「っ、」


覗き込むように眼下の景色を見つめていたおじさんは、体勢をもう一度戻し、ふいに後ろからかけられた声に反射的に振り返る。



…いつの間に。いつから。

横顔から、そんな感情が読み取れた。



「ね、飛び降りないの?」

おじさんは険しい顔をしながら、黙って女を見つめた。



もう一度。女は尋ねる。早く飛び降りないのか。本当に死ぬ覚悟は、あるのかと。




手すりに両腕を乗せて、おじさんを見上げている。

きっと、その目は笑ってねーはず。女に動く気配は見られない。





おじさんは悟ったのだろう。女がこれから自分が起こす行いの全てを見るつもりだということを。ぐっと、拳に力が入る。




「……帰りなさい。いい気分はしない」


視線を逸らし、もう1度前を向きながら女にそう告げた。

無反応の少女の代わりに、自分が心の中で返答する。




……いい気分なんて、ずっと前からしてねーよ。



「ねぇ、ーー辛い? 苦しい?今どんな気分?」



女が質問する声は、好奇心旺盛な小さい子供のようだ。

いつも思うけど、いい性格をしていると思う。

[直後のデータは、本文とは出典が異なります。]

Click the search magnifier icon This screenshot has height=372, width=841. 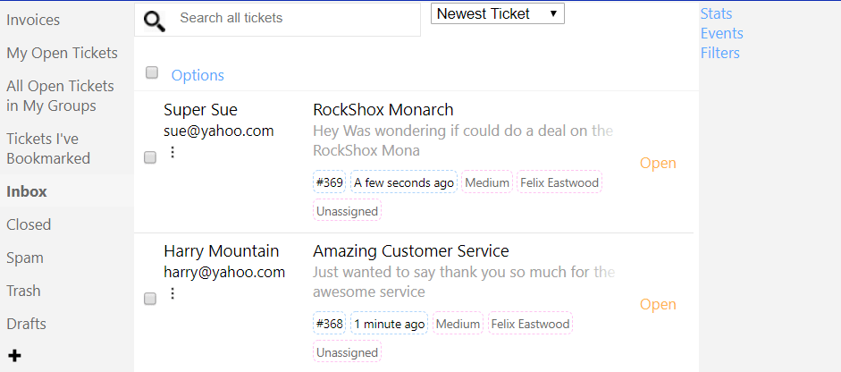155,21
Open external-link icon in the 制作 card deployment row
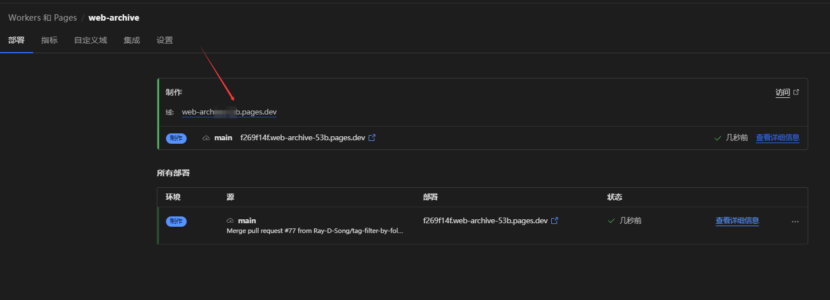 [372, 137]
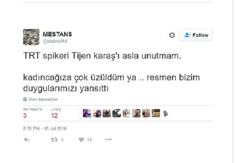
Task: Click the person icon in Follow button
Action: 187,35
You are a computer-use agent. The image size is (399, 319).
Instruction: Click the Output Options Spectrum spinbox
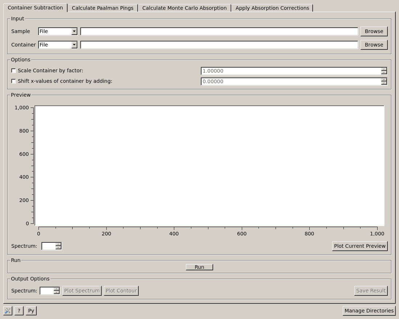[x=47, y=291]
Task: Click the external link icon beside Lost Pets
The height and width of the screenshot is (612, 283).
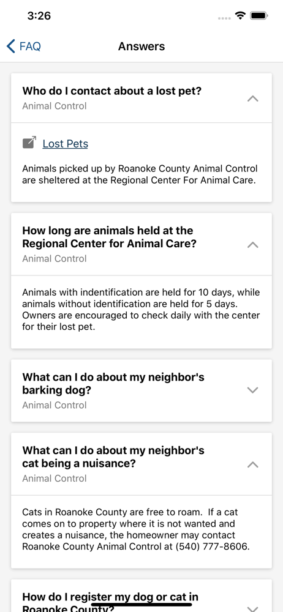Action: click(29, 143)
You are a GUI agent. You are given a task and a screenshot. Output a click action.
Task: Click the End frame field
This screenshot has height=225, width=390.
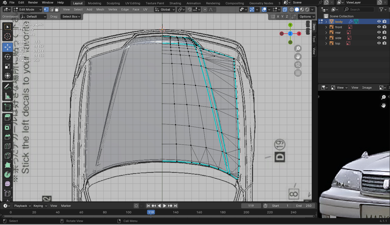[304, 206]
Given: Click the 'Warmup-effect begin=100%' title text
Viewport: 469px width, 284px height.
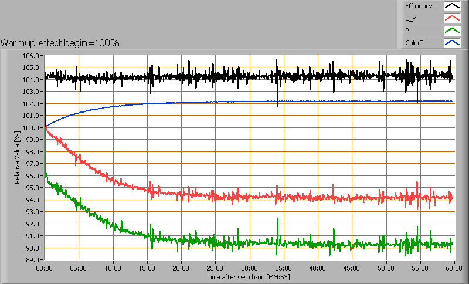Looking at the screenshot, I should [x=60, y=43].
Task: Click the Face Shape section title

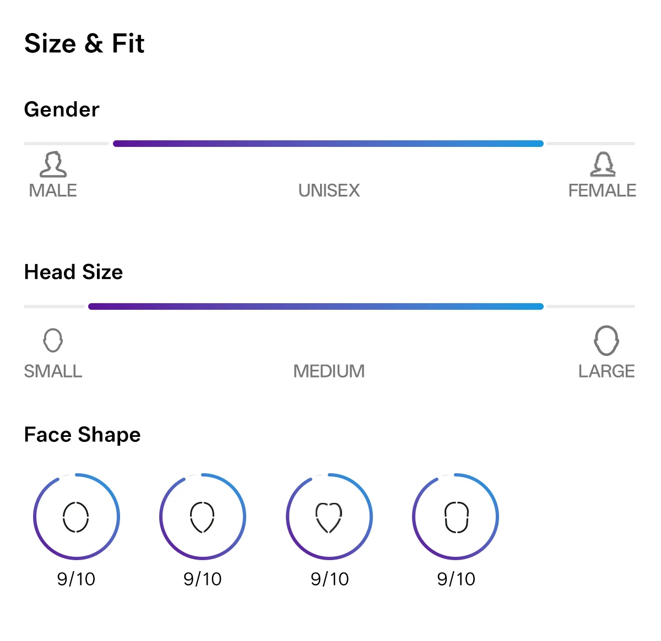Action: point(83,435)
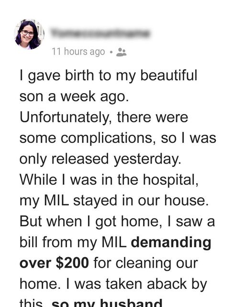Image resolution: width=245 pixels, height=307 pixels.
Task: Click 'While I was in the hospital,'
Action: [109, 180]
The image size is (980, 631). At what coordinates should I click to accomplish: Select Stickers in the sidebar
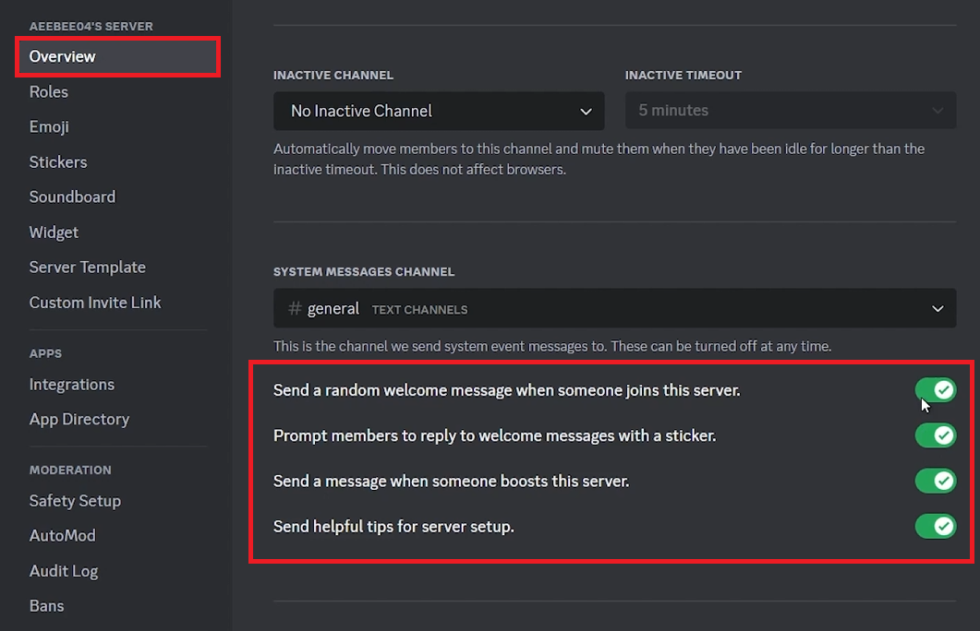coord(58,161)
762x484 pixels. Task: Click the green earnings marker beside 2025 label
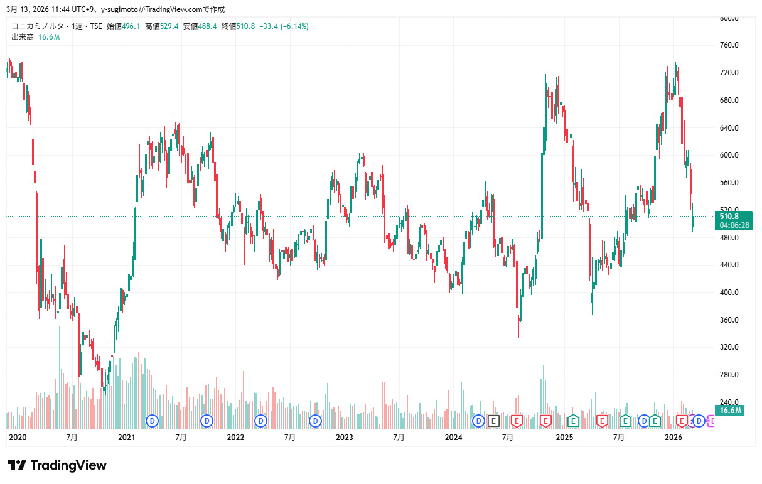coord(572,421)
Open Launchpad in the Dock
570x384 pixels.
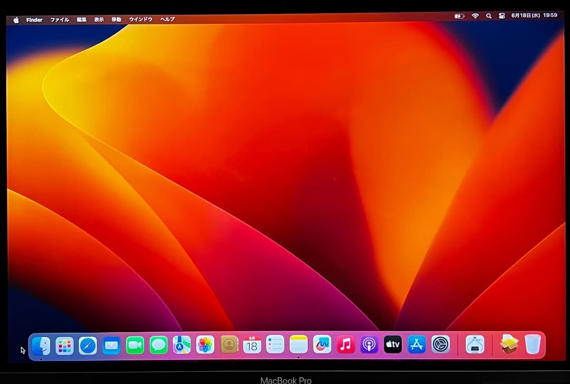(64, 346)
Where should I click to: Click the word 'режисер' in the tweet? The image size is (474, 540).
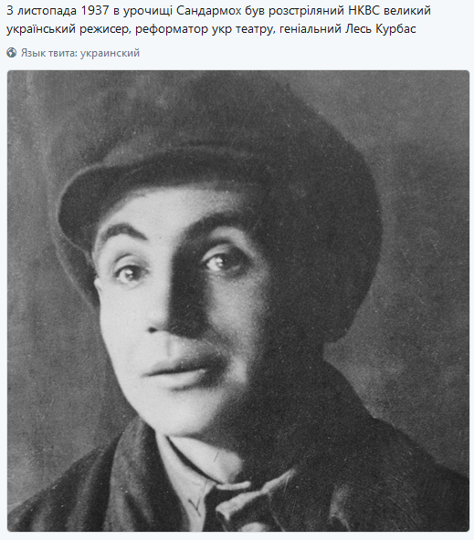(x=104, y=29)
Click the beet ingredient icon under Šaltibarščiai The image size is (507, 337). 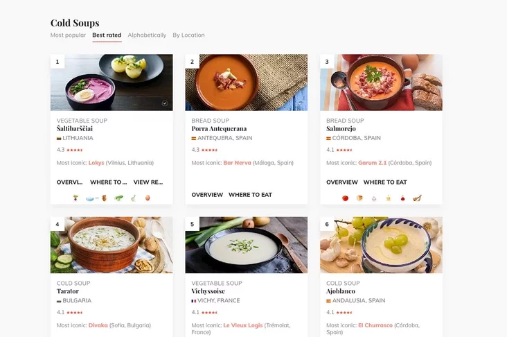pyautogui.click(x=75, y=198)
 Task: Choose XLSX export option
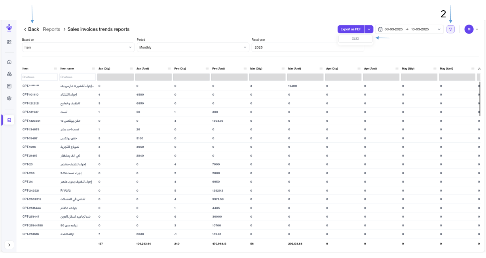(355, 39)
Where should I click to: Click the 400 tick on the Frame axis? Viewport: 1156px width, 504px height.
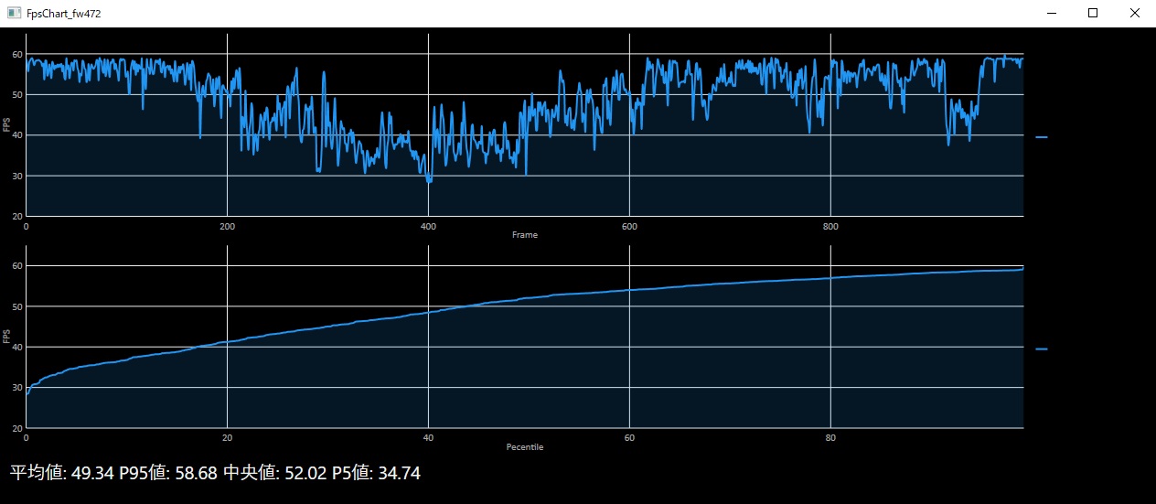coord(428,226)
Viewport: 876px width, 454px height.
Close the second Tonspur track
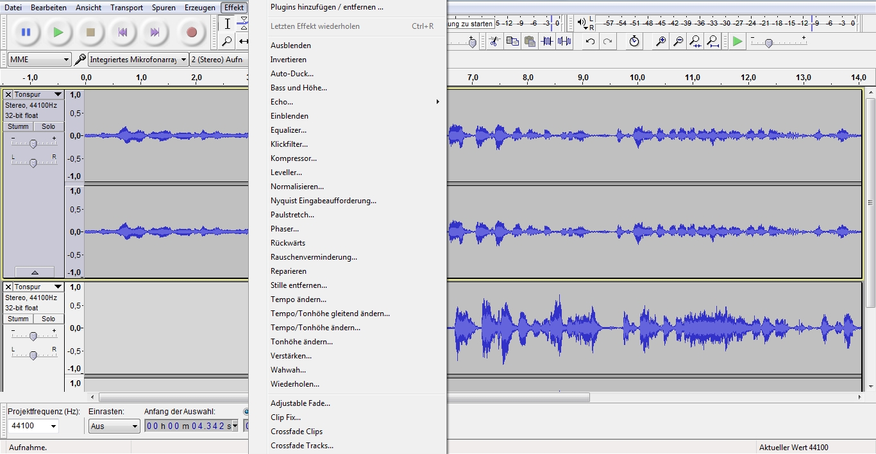coord(8,287)
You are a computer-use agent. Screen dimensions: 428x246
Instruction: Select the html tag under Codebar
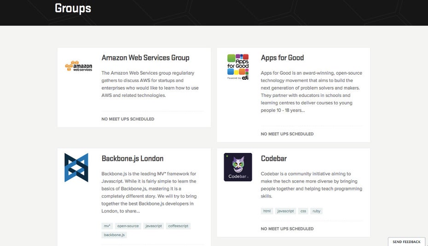[267, 211]
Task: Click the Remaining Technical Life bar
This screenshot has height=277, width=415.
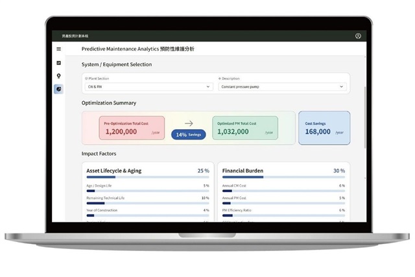Action: (148, 203)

よくそんなこと聞くよな。ただ単純に知りたいだけなんだろうけど。


黙ったまま、遠くのビルを見つめ続けるおじさん。



ーーそろそろか。





「…勿体無い。あと24年も生きれるのに」

ふ、と。女の声色が変わった。




低い、軽蔑を孕んだその声に。おじさんが女の方を向けば、女はすでにひらり、と柵を越えていた。




「…っ、」




一瞬。すぐに女はおじさんを柵へ押さえつける。




おじさんよりも頭一個分くらいだろうか。


小さく細いその体全体を使いおじさんが抵抗できないよう持っていく。


ぐっと押さえつけられてる体と、握るように胸元に当てた手。

ダンッ、と柵が響くほど胸を強く押さえつけられて、おじさんは苦しく息を漏らした。



距離が縮まり、ぐっと近くなった顔を、さらに近づけ、女はおじさんを見つめる。


「苦しい?」






「はっ、何を……」






おじさんは、女の手を外そうと動く。

……早くしろ。普段はあまり喋ろうとしないくせに、”死にゆく者”との会話は楽しむ。

いい性格をしているものだ。




「…ここから飛び降りたって何も変わらない」


真っ直ぐ。突きつけた言葉におじさんは息を飲んだ。





女は真っ直ぐ見上げて続ける。



「何も変わらない。処理されて、終わり。死で訴えようなんて無意味」




途端、おじさんの目は大きく見開かれる。